## Things to do
1. Reproduce the stretch from "Version 3 of" through "TCP_RR netperf clients." in the tunnel dst caching commit below, word for word.
2. Pick up the tunnel dst caching patch below at the point where it stops, and keep writing it.

Merge branch 'tunnel_dst_caching'

Tom Herbert says:

====================
ipv4: Cache dst in tunnels

Version 3 of caching routes in tunnels.

Addressed some comments from Eric in this series.

There are two patches (variants) in the series:
1) One dst cached for each tunnel.
2) Percpu dst cache per tunnel to avoid false sharing

Testing with GRE tunnels on a 32 CPU host with bnx2x (RSS support
for GRE) shows a modest improvement in CPU utilization with these
patches running 200 TCP_RR netperf clients.

Without patches
71.22% CPU utilization
138/180/244 90/95/99% latencies
1.30465e+06 CPU/tps
18318 CPU/tps

With patches
69.84%
142/186/249 90/95/99% latencies
1.30827e+06
18732 CPU/tps
====================

Signed-off-by: David S. Miller <davem@davemloft.net>
diff --git a/include/net/ip_tunnels.h b/include/net/ip_tunnels.h
index 732f8c6..9e25b1b 100644
--- a/include/net/ip_tunnels.h
+++ b/include/net/ip_tunnels.h
@@ -38,6 +38,11 @@
 	struct rcu_head			rcu_head;
 };
 
+struct ip_tunnel_dst {
+	struct dst_entry __rcu 		*dst;
+	spinlock_t			lock;
+};
+
 struct ip_tunnel {
 	struct ip_tunnel __rcu	*next;
 	struct hlist_node hash_node;
@@ -54,6 +59,8 @@
 	int		hlen;		/* Precalculated header length */
 	int		mlink;
 
+	struct ip_tunnel_dst __percpu *dst_cache;
+
 	struct ip_tunnel_parm parms;
 
 	/* for SIT */
diff --git a/net/ipv4/ip_tunnel.c b/net/ipv4/ip_tunnel.c
index 90ff957..e2c9cff 100644
--- a/net/ipv4/ip_tunnel.c
+++ b/net/ipv4/ip_tunnel.c
@@ -68,6 +68,63 @@
 			 IP_TNL_HASH_BITS);
 }
 
+static inline void __tunnel_dst_set(struct ip_tunnel_dst *idst,
+				    struct dst_entry *dst)
+{
+	struct dst_entry *old_dst;
+
+	if (dst && (dst->flags & DST_NOCACHE))
+		dst = NULL;
+
+	spin_lock_bh(&idst->lock);
+	old_dst = rcu_dereference(idst->dst);
+	rcu_assign_pointer(idst->dst, dst);
+	dst_release(old_dst);
+	spin_unlock_bh(&idst->lock);
+}
+
+static inline void tunnel_dst_set(struct ip_tunnel *t, struct dst_entry *dst)
+{
+	__tunnel_dst_set(this_cpu_ptr(t->dst_cache), dst);
+}
+
+static inline void tunnel_dst_reset(struct ip_tunnel *t)
+{
+	tunnel_dst_set(t, NULL);
+}
+
+static void tunnel_dst_reset_all(struct ip_tunnel *t)

## Source material
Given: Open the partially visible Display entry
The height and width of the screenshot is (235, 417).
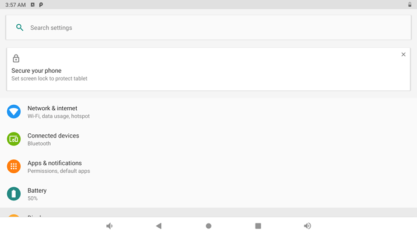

## Written answers
1.
Version 3 of caching routes in tunnels.

Addressed some comments from Eric in this series.

There are two patches (variants) in the series:
1) One dst cached for each tunnel.
2) Percpu dst cache per tunnel to avoid false sharing

Testing with GRE tunnels on a 32 CPU host with bnx2x (RSS support
for GRE) shows a modest improvement in CPU utilization with these
patches running 200 TCP_RR netperf clients.

2.
+{
+	int i;
+
+	for_each_possible_cpu(i)
+		__tunnel_dst_set(per_cpu_ptr(t->dst_cache, i), NULL);
+}
+
+static inline struct dst_entry *tunnel_dst_get(struct ip_tunnel *t)
+{
+	struct dst_entry *dst;
+
+	rcu_read_lock();
+	dst = rcu_dereference(this_cpu_ptr(t->dst_cache)->dst);
+	if (dst)
+		dst_hold(dst);
+	rcu_read_unlock();
+	return dst;
+}
+
+struct dst_entry *tunnel_dst_check(struct ip_tunnel *t, u32 cookie)
+{
+	struct dst_entry *dst = tunnel_dst_get(t);
+
+	if (dst && dst->obsolete && dst->ops->check(dst, cookie) == NULL) {
+		tunnel_dst_reset(t);
+		return NULL;
+	}
+
+	return dst;
+}
+
 /* Often modified stats are per cpu, other are shared (netdev->stats) */
 struct rtnl_link_stats64 *ip_tunnel_get_stats64(struct net_device *dev,
 						struct rtnl_link_stats64 *tot)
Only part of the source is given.